As described above, the gripping and tensioning of the steel wire 11 can be made simply, and the mounting and dismantling of the positive-stranded strand tension cylinder 100 is made simple, and a plurality of steel wires 11 can also be provided with a simple structure. ) Can be stretched with the same force so as to take the same force even if the length or elongation is different from each other, and accordingly, it is possible to distribute the force such as soil, shaft, etc. to each steel wire 11 evenly. The risk of collapse can be prevented.

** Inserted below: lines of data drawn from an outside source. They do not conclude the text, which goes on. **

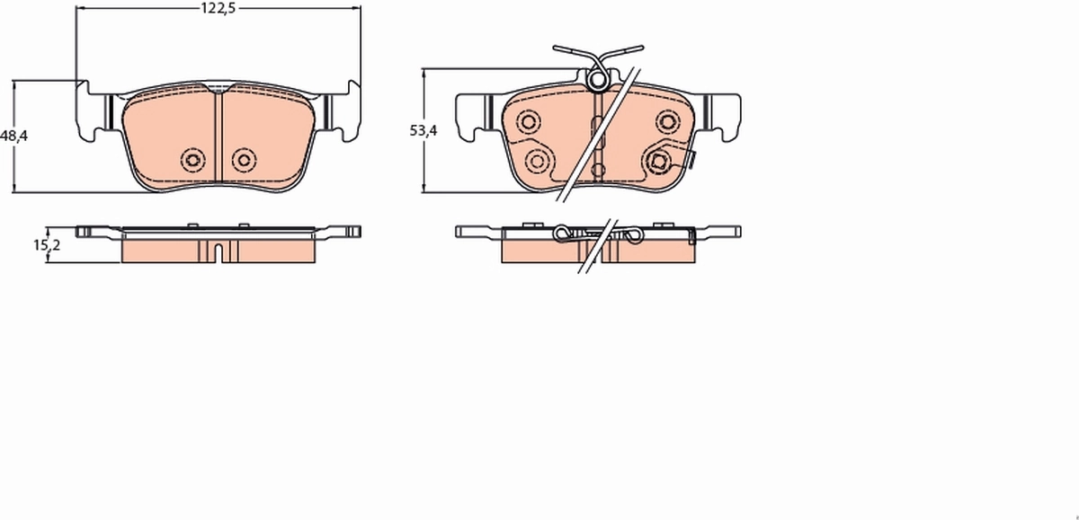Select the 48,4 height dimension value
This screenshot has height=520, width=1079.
[14, 136]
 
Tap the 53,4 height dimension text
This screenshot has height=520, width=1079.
[423, 130]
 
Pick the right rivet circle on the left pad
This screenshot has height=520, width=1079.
[243, 160]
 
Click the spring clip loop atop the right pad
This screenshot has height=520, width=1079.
[596, 82]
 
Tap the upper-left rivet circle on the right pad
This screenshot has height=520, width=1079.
[528, 121]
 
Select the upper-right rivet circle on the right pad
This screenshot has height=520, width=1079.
[667, 121]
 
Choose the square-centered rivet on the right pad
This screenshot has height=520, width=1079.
[659, 161]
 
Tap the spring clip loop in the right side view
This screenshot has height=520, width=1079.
[564, 235]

As described above, according to the configuration and operation of the static tension strand tension cylinder 100 of the present invention, the jaw grip sleeve 112 and the jaw opening portion 106 are integrally formed with the tension cylinder to simplify components and simplify anchoring. It can be tensioned to a number of steel wires (11) used for earthquake construction with the same force irrespective of its length or elongation to prevent concentrated load and to collapse even with a smaller quantity of steel wires (11) than before. There is a very good effect, such as preventing the risk.

Claims (2)

In the cylindrical cylinder 101, the piston 111 is installed so as to reciprocate with oil tightness, and the cylinder 101 is separated into the A chamber and the B chamber by the piston 111, and the A chamber communicates with the A chamber and the B chamber. In the fluid cylinder in which the port 102 and the B chamber port 103 are formed: A bottom plate 104 which closes one side of the cylinder 101 and has a through hole through which the steel wire 11 passes; An outer circumferential surface is formed between the inner circumferential surface of the cylinder 101 so that the piston 111 is installed in an oil-tight and reciprocating manner, the steel wire 11 passes through the center, and is fixed to the bottom plate 104, and the cylinder ( A sleeve 105 formed to extend toward the other side of the 101 and having a jaw open portion 106 formed at an end thereof; A jaw grip sleeve (112) fixed to the piston (111) and protruding from the outer circumference of the sleeve (105) in an oil-tight and reciprocating manner through the other side of the cylinder (101); And When the jaw gripping sleeve 112 is extended by the interaction with the conical (inclined) inner surface 114 of the jaw gripping sleeve 112, the conical outer surface for tightening the steel wire 11 passing through the center is strongly tightened. 124 is formed, the steel wire gripping surface 123 is configured to include a choke 120 consisting of a plurality of jaws 121 formed on the inner surface; At the inner surface of the protruding end of each of the plurality of jaws 121, a conical (inclined) inner surface 114 is formed in the jaw phage sleeve 112 and the jaw opening of the sleeve 105 when the jaw phage sleeve 112 is retracted. An insertion portion 122 for releasing the steel wire 11 radially apart in interaction with the portion 106 is formed; A plurality of jaws (121) of the choke (120) is a constant-pressure stranded tension cylinder, characterized in that it is kept stable by the elastic ring (125) on its outer peripheral surface. The method according to claim 1, wherein the static pressure strand tension cylinder is formed to hold steel wire (11) of different thickness; The sleeve 105 and the bottom plate 104 are integrally formed, and the piston 111 and the jaw grip sleeve 112 are integrally formed; A static pressure stranded tension cylinder, characterized in that the choke carver 130 is installed outside the choke 120.